TASK OBJECTIVE » Every entry must appear in the answer exactly as written.

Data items
BEGIN
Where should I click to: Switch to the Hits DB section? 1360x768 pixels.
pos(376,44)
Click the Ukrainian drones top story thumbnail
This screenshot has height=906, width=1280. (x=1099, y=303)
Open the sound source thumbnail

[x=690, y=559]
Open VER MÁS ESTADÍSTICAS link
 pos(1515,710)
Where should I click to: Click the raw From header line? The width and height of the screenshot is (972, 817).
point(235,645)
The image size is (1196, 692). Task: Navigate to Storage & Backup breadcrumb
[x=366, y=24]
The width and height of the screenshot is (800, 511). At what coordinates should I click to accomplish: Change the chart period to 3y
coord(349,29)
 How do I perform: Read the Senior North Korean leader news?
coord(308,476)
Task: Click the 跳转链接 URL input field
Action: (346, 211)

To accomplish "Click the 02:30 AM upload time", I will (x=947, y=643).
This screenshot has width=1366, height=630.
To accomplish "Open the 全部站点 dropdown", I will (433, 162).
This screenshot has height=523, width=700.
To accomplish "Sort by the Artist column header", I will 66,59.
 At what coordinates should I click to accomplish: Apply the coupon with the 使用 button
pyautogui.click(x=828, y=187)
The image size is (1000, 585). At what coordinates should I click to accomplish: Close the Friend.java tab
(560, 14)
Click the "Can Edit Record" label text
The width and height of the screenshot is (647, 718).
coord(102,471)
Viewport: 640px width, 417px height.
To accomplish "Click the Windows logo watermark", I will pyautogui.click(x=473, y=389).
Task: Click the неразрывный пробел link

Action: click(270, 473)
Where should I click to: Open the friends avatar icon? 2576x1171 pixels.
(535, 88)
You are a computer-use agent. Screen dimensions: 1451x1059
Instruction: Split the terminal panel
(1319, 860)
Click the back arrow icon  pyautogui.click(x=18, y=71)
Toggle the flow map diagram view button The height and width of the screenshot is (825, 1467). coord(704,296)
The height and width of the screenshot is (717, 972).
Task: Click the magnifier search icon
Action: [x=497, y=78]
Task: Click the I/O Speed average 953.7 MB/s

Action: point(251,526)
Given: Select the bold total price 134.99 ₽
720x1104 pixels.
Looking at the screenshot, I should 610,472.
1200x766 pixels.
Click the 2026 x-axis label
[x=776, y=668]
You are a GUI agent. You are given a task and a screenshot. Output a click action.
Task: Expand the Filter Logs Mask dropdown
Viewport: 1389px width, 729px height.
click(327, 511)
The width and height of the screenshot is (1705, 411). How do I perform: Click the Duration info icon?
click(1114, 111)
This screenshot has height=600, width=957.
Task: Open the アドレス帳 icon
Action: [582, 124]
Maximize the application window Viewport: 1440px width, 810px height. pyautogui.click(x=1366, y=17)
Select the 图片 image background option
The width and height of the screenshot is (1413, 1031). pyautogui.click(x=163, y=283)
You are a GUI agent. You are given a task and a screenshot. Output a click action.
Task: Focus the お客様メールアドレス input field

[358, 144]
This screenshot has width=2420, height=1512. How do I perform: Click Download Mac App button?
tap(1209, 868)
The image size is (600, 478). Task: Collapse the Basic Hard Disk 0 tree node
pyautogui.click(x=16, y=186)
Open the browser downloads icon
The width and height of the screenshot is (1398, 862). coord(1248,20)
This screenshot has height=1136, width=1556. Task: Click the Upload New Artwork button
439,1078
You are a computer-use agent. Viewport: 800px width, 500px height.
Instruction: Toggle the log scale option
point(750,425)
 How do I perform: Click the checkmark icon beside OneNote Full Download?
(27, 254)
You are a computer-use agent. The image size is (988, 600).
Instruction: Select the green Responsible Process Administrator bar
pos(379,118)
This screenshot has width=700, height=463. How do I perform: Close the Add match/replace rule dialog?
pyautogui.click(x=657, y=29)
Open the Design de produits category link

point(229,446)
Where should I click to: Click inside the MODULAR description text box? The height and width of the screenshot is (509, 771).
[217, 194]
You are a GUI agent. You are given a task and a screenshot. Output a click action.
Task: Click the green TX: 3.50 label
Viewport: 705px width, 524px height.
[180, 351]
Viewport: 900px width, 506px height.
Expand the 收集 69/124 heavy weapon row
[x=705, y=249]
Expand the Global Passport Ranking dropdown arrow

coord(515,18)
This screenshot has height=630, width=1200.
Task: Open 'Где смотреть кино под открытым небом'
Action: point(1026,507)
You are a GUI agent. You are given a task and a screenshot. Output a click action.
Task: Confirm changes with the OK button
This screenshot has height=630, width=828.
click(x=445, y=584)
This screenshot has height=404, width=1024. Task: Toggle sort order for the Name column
END
FINISHED EXERCISE »
Where should I click to: Switch to the Hits DB section? 1360x768 pixels.
pos(376,44)
Click the Ukrainian drones top story thumbnail
This screenshot has height=906, width=1280. (x=1099, y=303)
Open the sound source thumbnail

[x=690, y=559]
Open VER MÁS ESTADÍSTICAS link
 pos(1515,710)
Where should I click to: Click the raw From header line? The width and height of the screenshot is (972, 817).
point(235,645)
The image size is (1196, 692). Task: Navigate to Storage & Backup breadcrumb
[x=366, y=24]
The width and height of the screenshot is (800, 511). At what coordinates should I click to accomplish: Change the chart period to 3y
coord(349,29)
 How do I perform: Read the Senior North Korean leader news?
coord(308,476)
Task: Click the 跳转链接 URL input field
Action: (346, 211)

To accomplish "Click the 02:30 AM upload time", I will (x=947, y=643).
This screenshot has width=1366, height=630.
To accomplish "Open the 全部站点 dropdown", I will (433, 162).
This screenshot has height=523, width=700.
To accomplish "Sort by the Artist column header", I will 66,59.
 At what coordinates should I click to accomplish: Apply the coupon with the 使用 button
pyautogui.click(x=828, y=187)
The image size is (1000, 585). At what coordinates should I click to accomplish: Close the Friend.java tab
(560, 14)
Click the "Can Edit Record" label text
The width and height of the screenshot is (647, 718).
coord(102,471)
Viewport: 640px width, 417px height.
To accomplish "Click the Windows logo watermark", I will pyautogui.click(x=473, y=389).
Task: Click the неразрывный пробел link

Action: click(270, 473)
Where should I click to: Open the friends avatar icon? 2576x1171 pixels.
(535, 88)
You are a computer-use agent. Screen dimensions: 1451x1059
Instruction: Split the terminal panel
(1319, 860)
Click the back arrow icon  pyautogui.click(x=18, y=71)
Toggle the flow map diagram view button The height and width of the screenshot is (825, 1467). coord(704,296)
The height and width of the screenshot is (717, 972).
Task: Click the magnifier search icon
Action: [x=497, y=78]
Task: Click the I/O Speed average 953.7 MB/s

Action: point(251,526)
Given: Select the bold total price 134.99 ₽
720x1104 pixels.
Looking at the screenshot, I should 610,472.
1200x766 pixels.
Click the 2026 x-axis label
[x=776, y=668]
You are a GUI agent. You are given a task and a screenshot. Output a click action.
Task: Expand the Filter Logs Mask dropdown
Viewport: 1389px width, 729px height.
click(327, 511)
The width and height of the screenshot is (1705, 411). How do I perform: Click the Duration info icon?
click(1114, 111)
This screenshot has height=600, width=957.
Task: Open the アドレス帳 icon
Action: [582, 124]
Maximize the application window Viewport: 1440px width, 810px height. pyautogui.click(x=1366, y=17)
Select the 图片 image background option
The width and height of the screenshot is (1413, 1031). pyautogui.click(x=163, y=283)
You are a GUI agent. You are given a task and a screenshot. Output a click action.
Task: Focus the お客様メールアドレス input field

[358, 144]
This screenshot has width=2420, height=1512. How do I perform: Click Download Mac App button?
tap(1209, 868)
The image size is (600, 478). Task: Collapse the Basic Hard Disk 0 tree node
pyautogui.click(x=16, y=186)
Open the browser downloads icon
The width and height of the screenshot is (1398, 862). coord(1248,20)
This screenshot has height=1136, width=1556. Task: Click the Upload New Artwork button
439,1078
You are a computer-use agent. Viewport: 800px width, 500px height.
Instruction: Toggle the log scale option
point(750,425)
 How do I perform: Click the checkmark icon beside OneNote Full Download?
(27, 254)
You are a computer-use agent. The image size is (988, 600).
Instruction: Select the green Responsible Process Administrator bar
pos(379,118)
This screenshot has width=700, height=463. How do I perform: Close the Add match/replace rule dialog?
pyautogui.click(x=657, y=29)
Open the Design de produits category link

point(229,446)
Where should I click to: Click inside the MODULAR description text box? The height and width of the screenshot is (509, 771).
[217, 194]
You are a GUI agent. You are given a task and a screenshot. Output a click action.
Task: Click the green TX: 3.50 label
Viewport: 705px width, 524px height.
[180, 351]
Viewport: 900px width, 506px height.
Expand the 收集 69/124 heavy weapon row
[x=705, y=249]
Expand the Global Passport Ranking dropdown arrow

coord(515,18)
This screenshot has height=630, width=1200.
Task: Open 'Где смотреть кино под открытым небом'
Action: point(1026,507)
You are a GUI agent. You are given a task and a screenshot. Output a click action.
Task: Confirm changes with the OK button
This screenshot has height=630, width=828.
click(x=445, y=584)
This screenshot has height=404, width=1024. Task: Toggle sort order for the Name column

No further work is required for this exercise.